Three months after the insurer and the Massachusetts Bar Association (MBA) parted ways, Westport Insurance Corp. has signed on with the state’s agent association to sell its lawyers’ professional liability program.
Wesport, an underwriting division of GE Commercial Insurance, is making its lawyers program available to members of the Massachusetts Association of Insurance Agents (MAIA) to sell to firms with 1 to 250 lawyers through MAIA’s own Number One Insurance Agency.
Westport, rated “A” by A.M. Best, has been in the lawyers professional liability line since 1972 and been insuring law firms in Massachusetts since 1990.
But this past January, the Massachusetts Bar Association (MBA) and its in-house agency dropped Westport after 13 years as the provider for its members, opting to go with CNA instead.
In explaining the switch to CNA, MBA President Terence J. Welsh claimed the switch to CNA had to do with Westport’s changes to its underwriting, pricing and coverage terms.
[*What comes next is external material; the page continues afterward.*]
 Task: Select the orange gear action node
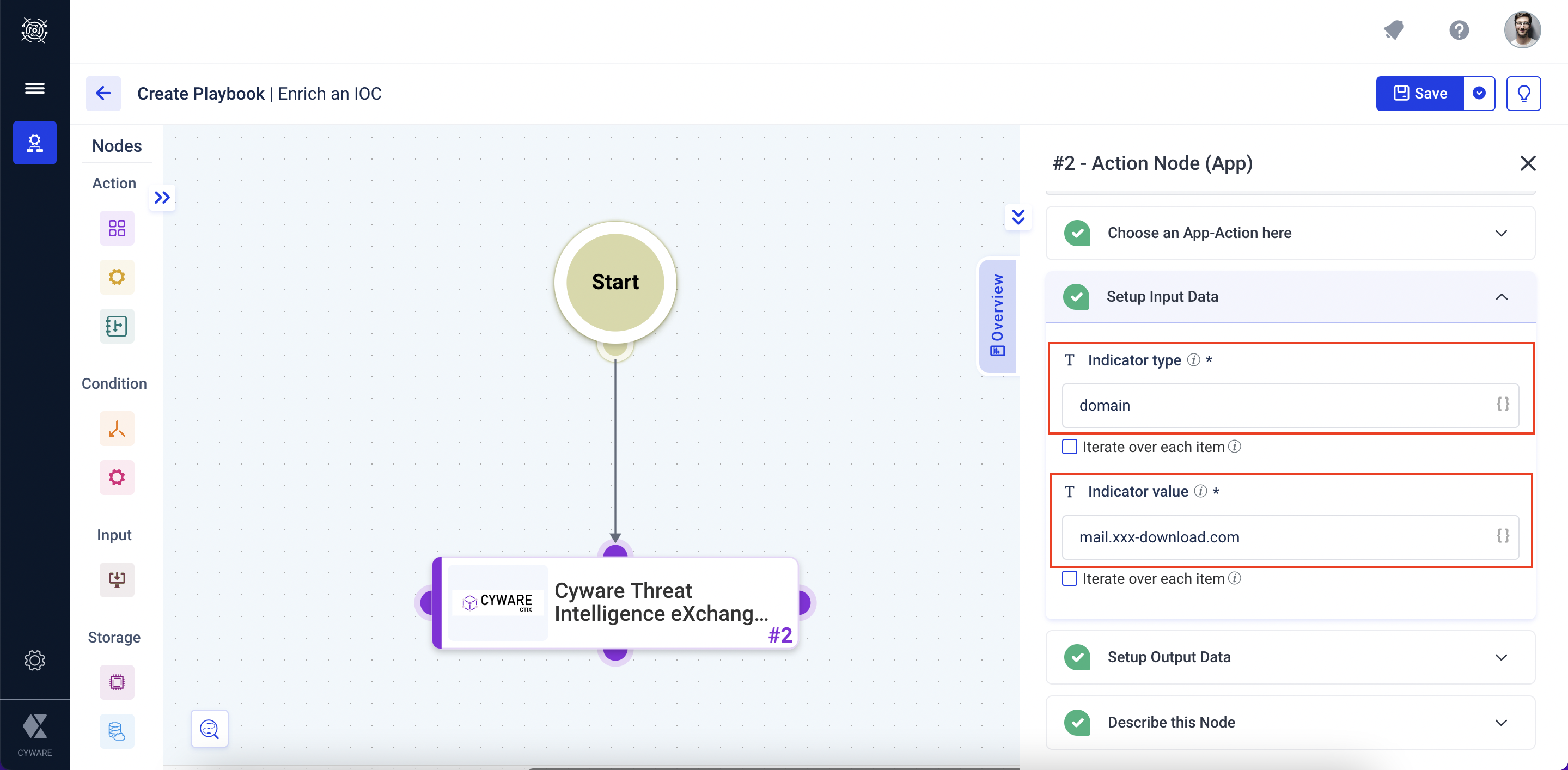[x=116, y=277]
He also acknowledged there were more serious differences. “Specifically, Westport took exception to the MBA’s right to approve proposed rate changes and policy forms and the MBA’s ability to limit any proposed rate increases. Moreover, Westport desired to change the MBA’s right to own and control information about members, including amounts of coverage and renewal dates,” he wrote in a letter to members.
He said MBA negotiated an improved policy form with competitive rates for the program. CNA is rated “A” by A.M. Best and is one of the largest writers of lawyers professional liability in the country.
Frank Mancini, chief executive officer and president of MAIA, said his organization responded to the opportunity when Westport approached with its proposal. He said it was a chance to provide members with another option from a proven carrier in what is a “limited” market. “It might allow some agents to round out the coverages for some clients,” he added.
Welsh said that eight carriers have withdrawn from the state’s lawyers professional liability market, including some that have gone bankrupt entirely. Others have severely restricted their underwriting and in many cases have increased prices 25%.